* [Exercise input]

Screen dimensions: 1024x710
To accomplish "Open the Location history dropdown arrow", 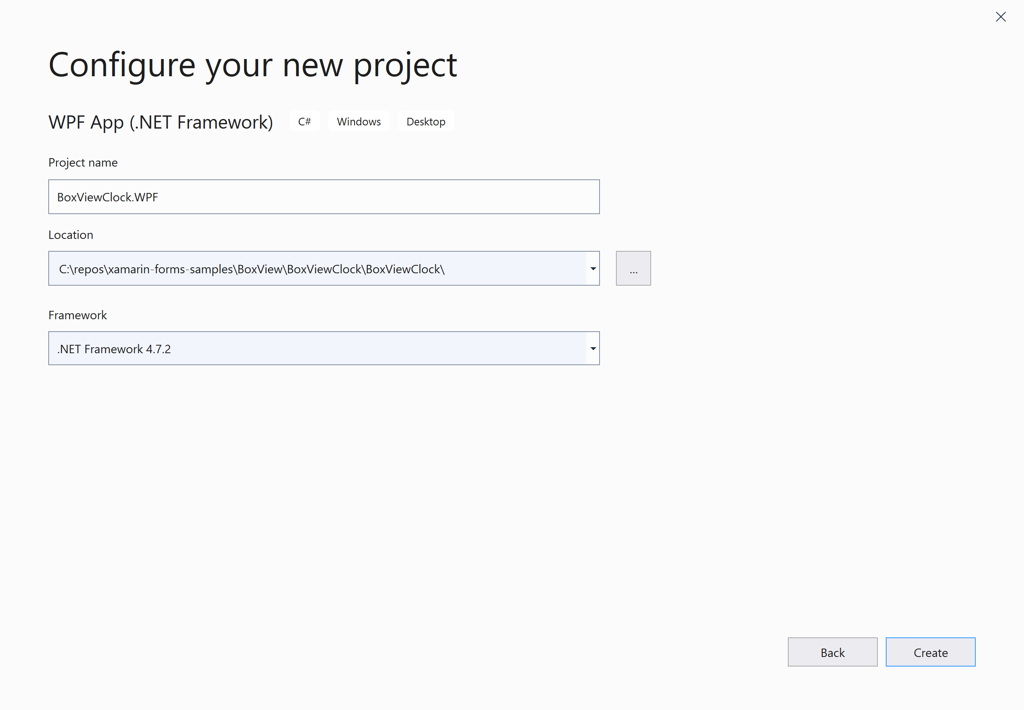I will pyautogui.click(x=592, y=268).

==

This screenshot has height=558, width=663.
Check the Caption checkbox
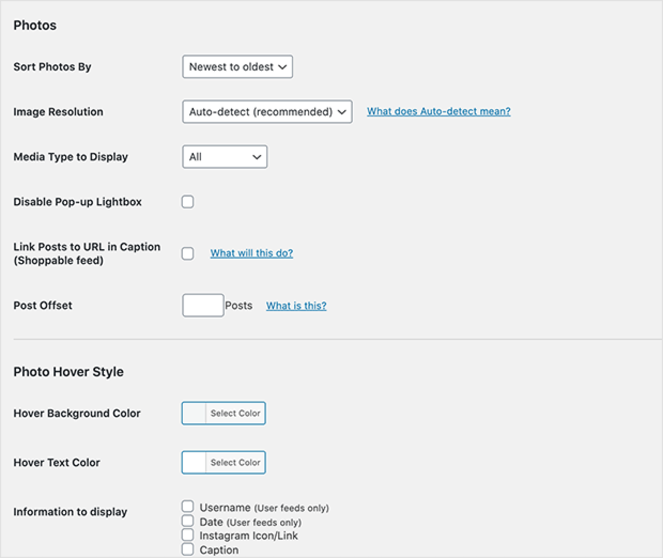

...

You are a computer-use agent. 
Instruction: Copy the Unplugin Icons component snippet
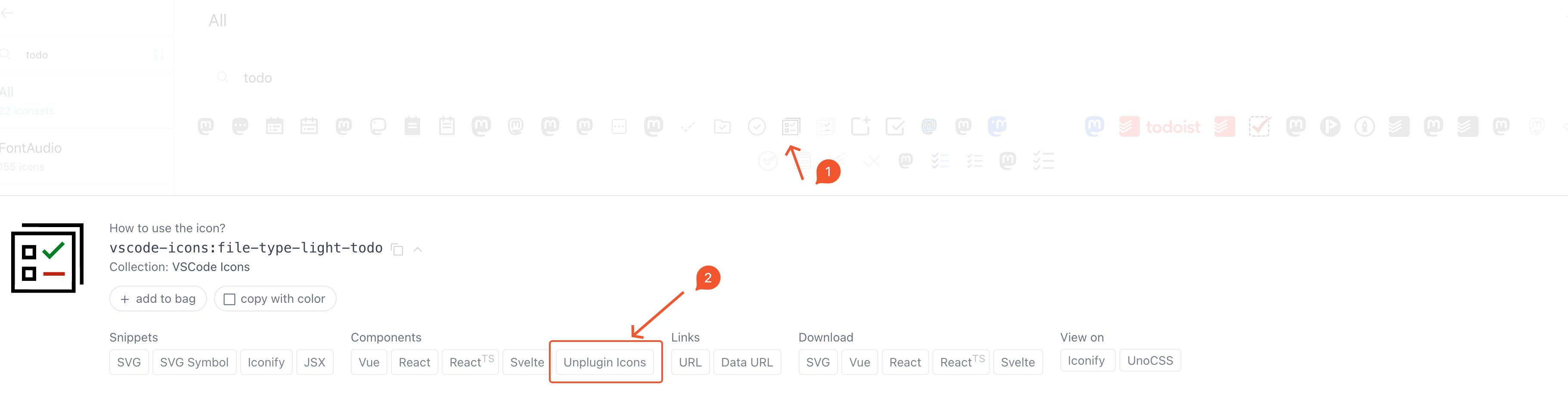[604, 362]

* [What is required]
For this exercise, output exactly the lines above from the line with "This screenshot has height=558, width=663." to the line with "Check the Caption checkbox", counting both, and leave out the rest.

* [Output]
This screenshot has height=558, width=663.
Check the Caption checkbox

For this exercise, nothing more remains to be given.